Pouvez-vous nous parler du volet professionnel du festival et du travail autour des coproductions internationales ?
C.C : L’une des missions essentielles du FIPADOC est de favoriser la coproduction documentaire internationale. La France étant l’un des pays les plus actifs dans ce domaine, le festival consacre quatre jours à une offre professionnelle, en français et en anglais. Au programme : un forum de pitchs internationaux (24 projets sélectionnés parmi plus de 240 candidatures), des pitchs de premiers films régionaux et européens, des pitchs d’éditeurs, ainsi que de nombreux ateliers, conférences et masterclasses autour des enjeux actuels, comme la série documentaire ou l’intelligence artificielle et ses implications en matière de droits d’auteur. Un accent particulier est mis sur l’accompagnement des jeunes talents, ainsi que sur l’accueil de délégations issues de pays dont l’industrie documentaire est en développement, notamment l’Ukraine, la Géorgie, l’Asie centrale ou le Nigéria.
Menez-vous des actions d’éducation à l’image et d’accompagnement en amont du festival ?
C.C : Oui, à travers un département dédié appelé le Campus, qui s’adresse à la fois aux jeunes publics, aux talents émergents et aux actions d’éducation à l’image. Nous intervenons aussi bien pendant le festival qu’en dehors, en lien avec les collectivités locales. Par exemple, nos expériences immersives sont présentées dans des collèges, afin de toucher des publics qui ne peuvent pas se déplacer jusqu’au festival. Cette année, nous lançons également une nouvelle initiative appelée « la semaine d’avant », organisée avec une quinzaine de salles de cinéma autour de Biarritz. Environ 2 000 collégiens et lycéens sont déjà inscrits pour découvrir des films issus du catalogue du festival.
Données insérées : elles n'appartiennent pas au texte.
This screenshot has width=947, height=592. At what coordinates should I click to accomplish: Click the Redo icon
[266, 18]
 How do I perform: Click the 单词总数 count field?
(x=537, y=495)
Auriez-vous une anecdote, un fait, qui reflète l’esprit du FIPADOC ?
C.C : Le FIPADOC est un festival d’hiver, ce qui le rend assez atypique. À Biarritz, entre l’océan et la montagne, on peut vivre les quatre saisons en une seule journée. La météo fait donc pleinement partie de l’expérience. Malgré cela, le public est toujours au rendez-vous. En 2025, nous avons accueilli 44 000 spectateurs pour une ville de 25 000 habitants. Les salles sont pleines, et c’est sans doute ce qui fait le plus plaisir aux cinéastes invités.
Vous semblez accorder une attention particulière à la parité ?
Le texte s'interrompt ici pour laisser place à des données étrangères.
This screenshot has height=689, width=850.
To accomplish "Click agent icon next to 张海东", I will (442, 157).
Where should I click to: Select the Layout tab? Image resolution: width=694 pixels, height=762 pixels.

C.C : Depuis le début, nous sommes engagés aux côtés du collectif 50/50. Nous portons une attention particulière à la parité dans les jurys, les équipes et les comités de sélection. Il s’agit pour nous d’une obligation de moyens, et non de résultats. Ce qui prime reste la compétence et la qualité professionnelle, tout en garantissant une égalité de regard en amont.
Pourquoi avoir rejoint le réseau de la Cinémathèque du documentaire ?
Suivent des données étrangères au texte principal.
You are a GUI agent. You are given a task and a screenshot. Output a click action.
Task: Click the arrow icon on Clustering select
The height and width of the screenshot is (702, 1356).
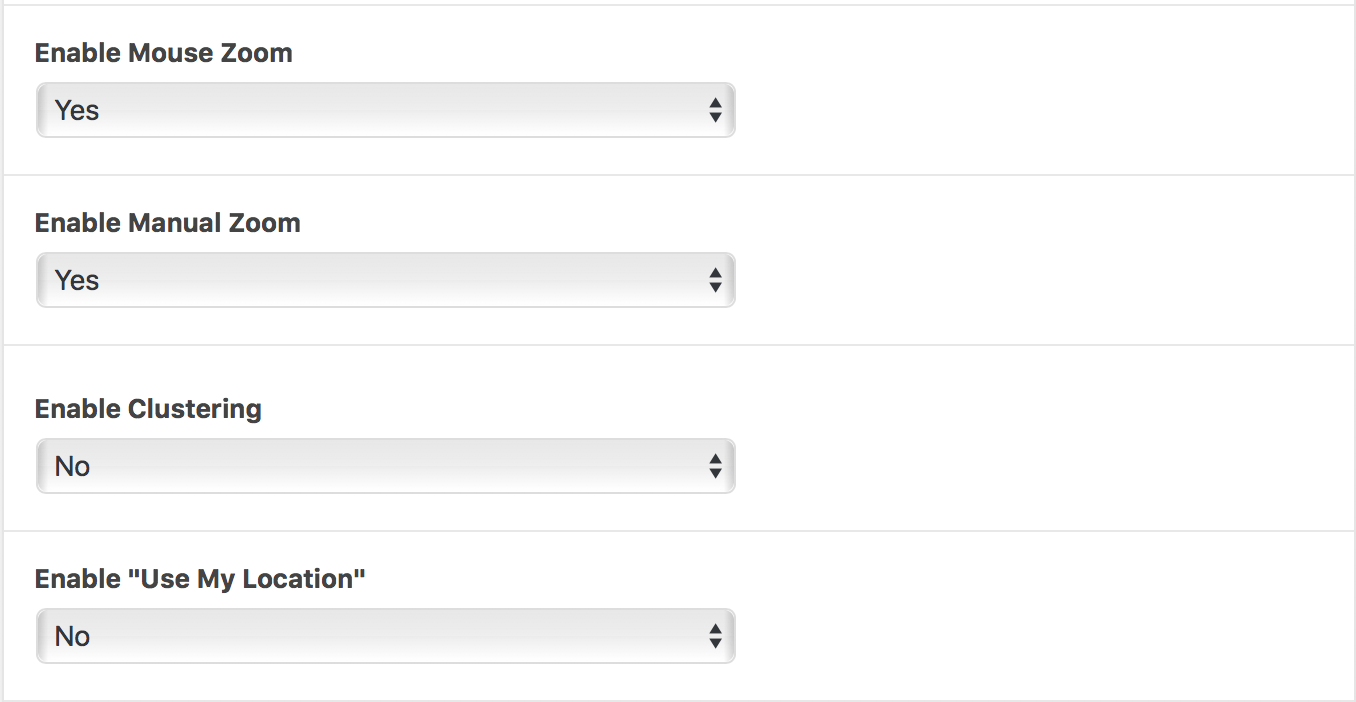(715, 466)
Anne Georget : Le lien avec la Cinémathèque du documentaire s’inscrit dans une histoire ancienne, notamment à travers LaScam. Après plusieurs formes de collaboration, un partenariat plus structuré s’est mis en place depuis que la Cinémathèque a repris le catalogue Images de la culture. Le Prix Impact – Cinémathèque du documentaire permet désormais l’acquisition de droits pour ce catalogue. Le premier film lauréat fut Yintah, un documentaire canadien. L’objectif est de faire circuler des œuvres internationales parfois sans distribution en France, afin qu’elles puissent rencontrer de nouveaux publics.
Avez-vous quelques recommandations de films à partager ?
C.C : Parmi les films que nous recommandons particulièrement : Par-delà les silences de François Royet, un film rare et sensible, tourné sur plus de dix ans ; Yintah, lauréat du Prix Impact ; Amadou et Mariam : Sons du Mali, un film musical consacré au duo, joyeux et lumineux ; et enfin Riverboom, véritable coup de cœur du festival 2024, film inclassable qui a suscité de véritables standing ovations lors des projections.